V-Gram features construction library¶
About¶
Vgram is the implementation of the new method for constructing an optimal feature set from sequential data. It creates a dictionary of n-grams of variable length, based on the minimum description length principle. The method is a dictionary coder and works simultaneously as both a compression algorithm and as unsupervised feature extraction. The length of constructed v-grams is not limited by any bound and exceeds 100 characters in provided experiments. Constructed v-grams can be used for any sequential data analysis and allows transfer bag-of-word techniques to non-text data types. Extracted features generate a practical basis for text classification, that shows competitive results on standard text classification collections without using the text structure. Combining extracted character v-grams with the words from the original text we achieved substantially better classification quality than on words or v-grams alone.
See the CIKM ‘18 paper for details.
Igor Kuralenok, Natalia Starikova, Aleksandr Khvorov, and Julian Serdyuk.

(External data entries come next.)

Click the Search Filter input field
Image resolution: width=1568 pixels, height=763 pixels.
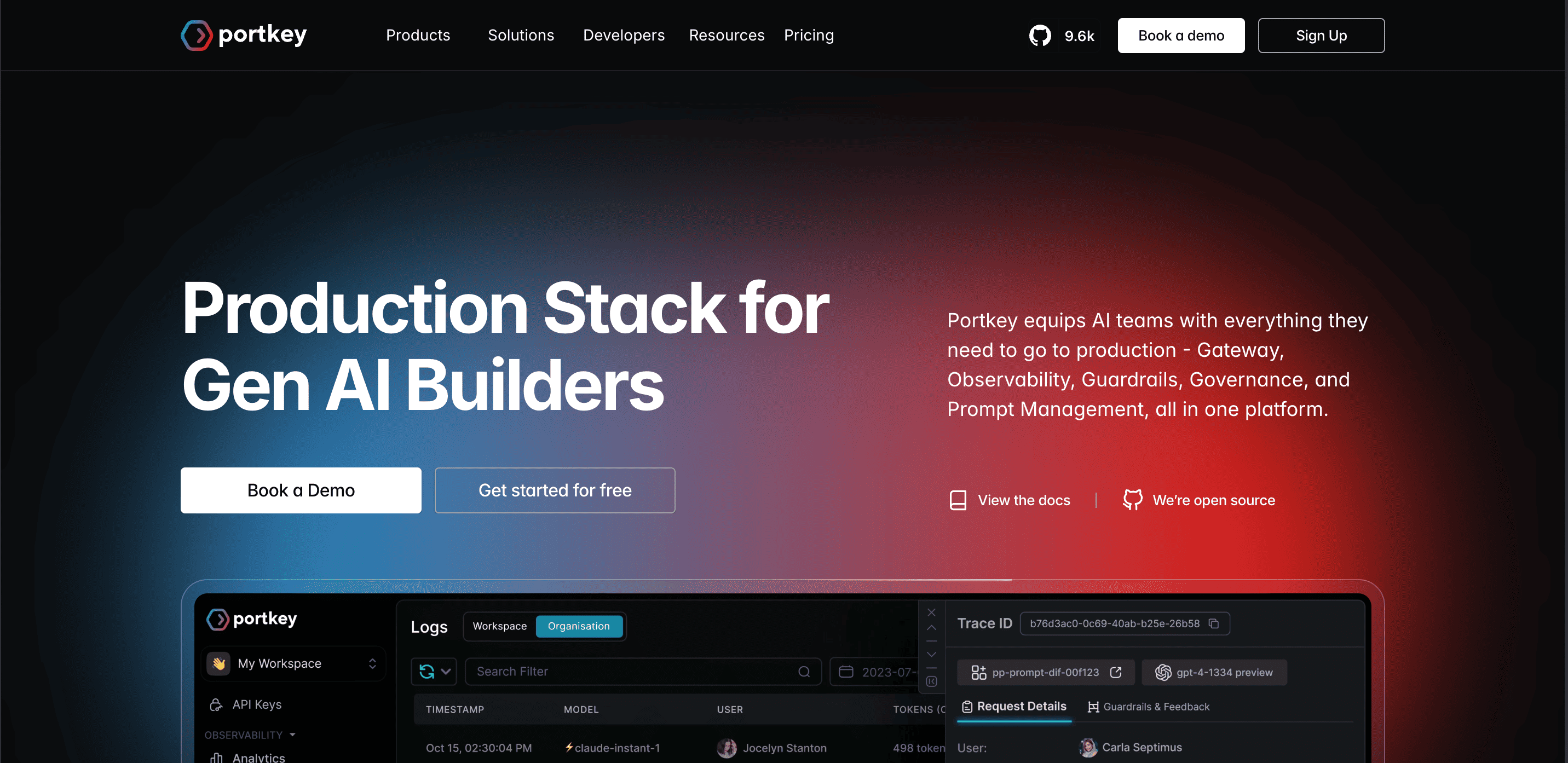[633, 671]
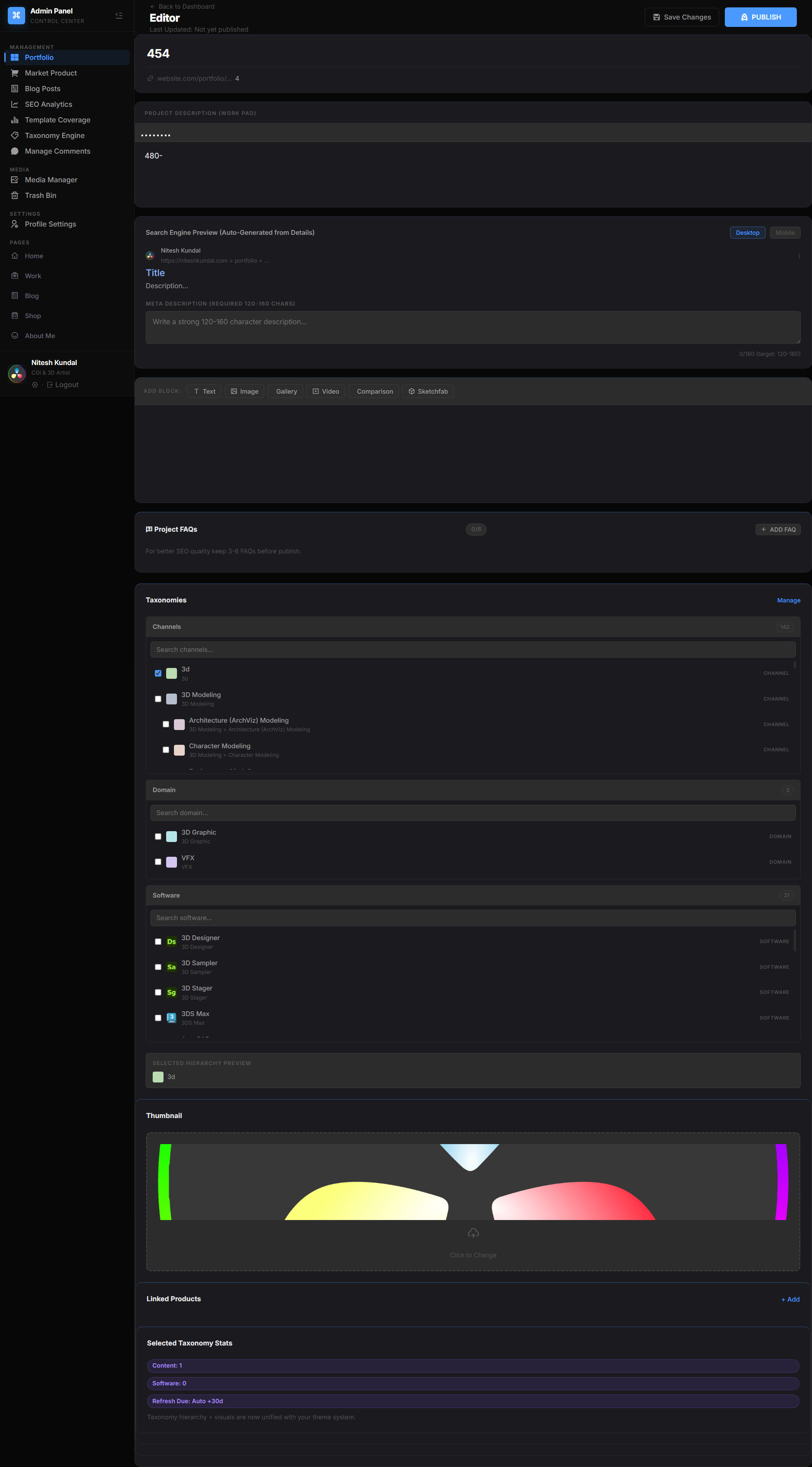Click the 3D Designer Ds icon
The image size is (812, 1467).
coord(171,941)
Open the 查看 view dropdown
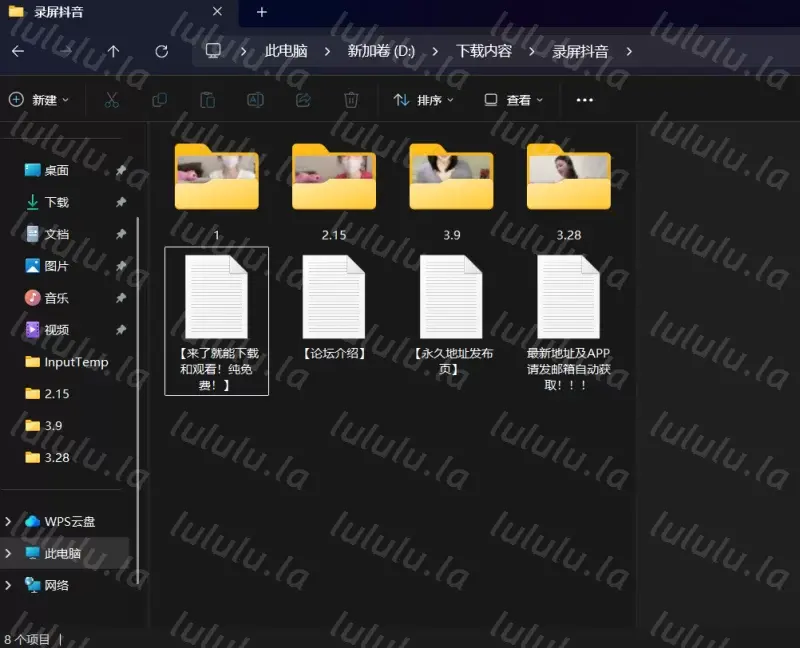The height and width of the screenshot is (648, 800). [x=513, y=100]
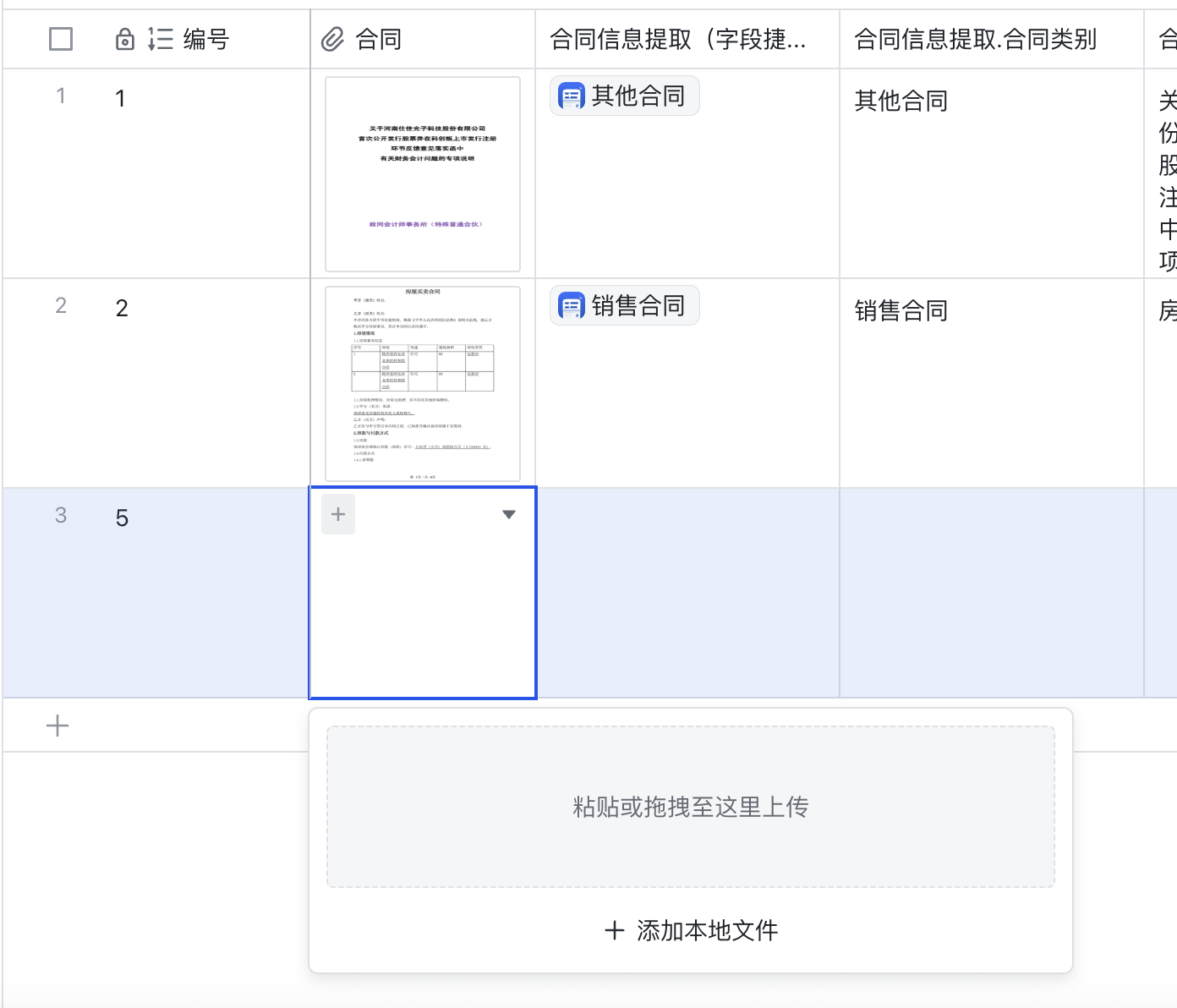Viewport: 1177px width, 1008px height.
Task: Click the plus button inside selected attachment cell
Action: (x=338, y=514)
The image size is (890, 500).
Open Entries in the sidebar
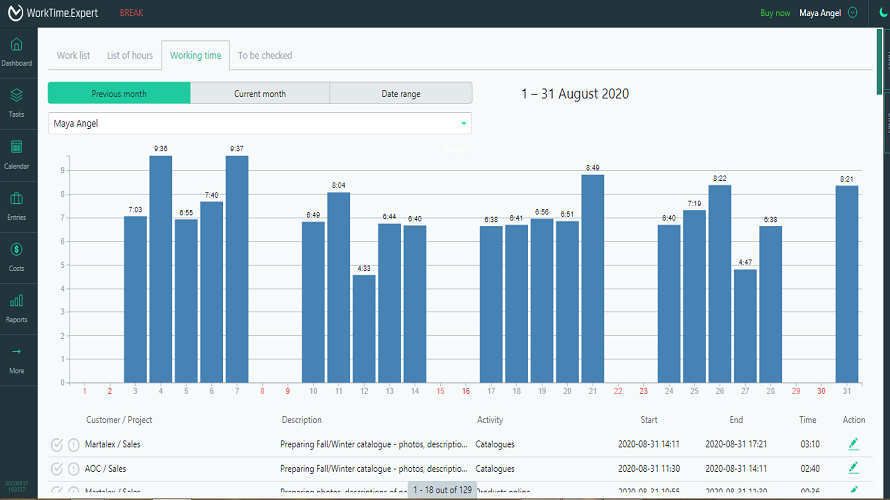[17, 204]
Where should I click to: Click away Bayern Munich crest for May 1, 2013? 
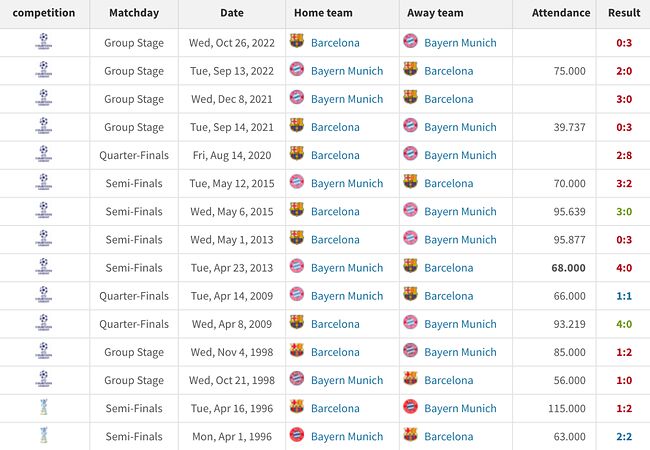coord(410,238)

Construction of Efficient V-Gram Dictionary for Sequential Data Analysis, CIKM ‘18 Proceedings of the 27th ACM International Conference on Information and Knowledge Management, Pages 1343-1352
Install¶
Install vgram by running:
pip install vgram
Maybe you keep some errors about not installed pybind11, but it is okay.
Contents:¶
- Use cases and theory
- V-Gram construction
- Stream V-Gram construction
- Save dictionary
- Tokenizers
- Examples
- Basic example
- Save dictionary
- Include in scikit-learn pipeline
- Real example
- Words and v-grams union
- Build v-grams on int sequences
- IntVGram in text pipeline
- Save and load v-grams
- Construct VGram from file
- Saving intermediate dictionaries to file
- StreamVGram
- Load StreamVGram from file
- Fine-tune StreamVGram
- Our experiments
License¶
The project is licensed under the MIT license.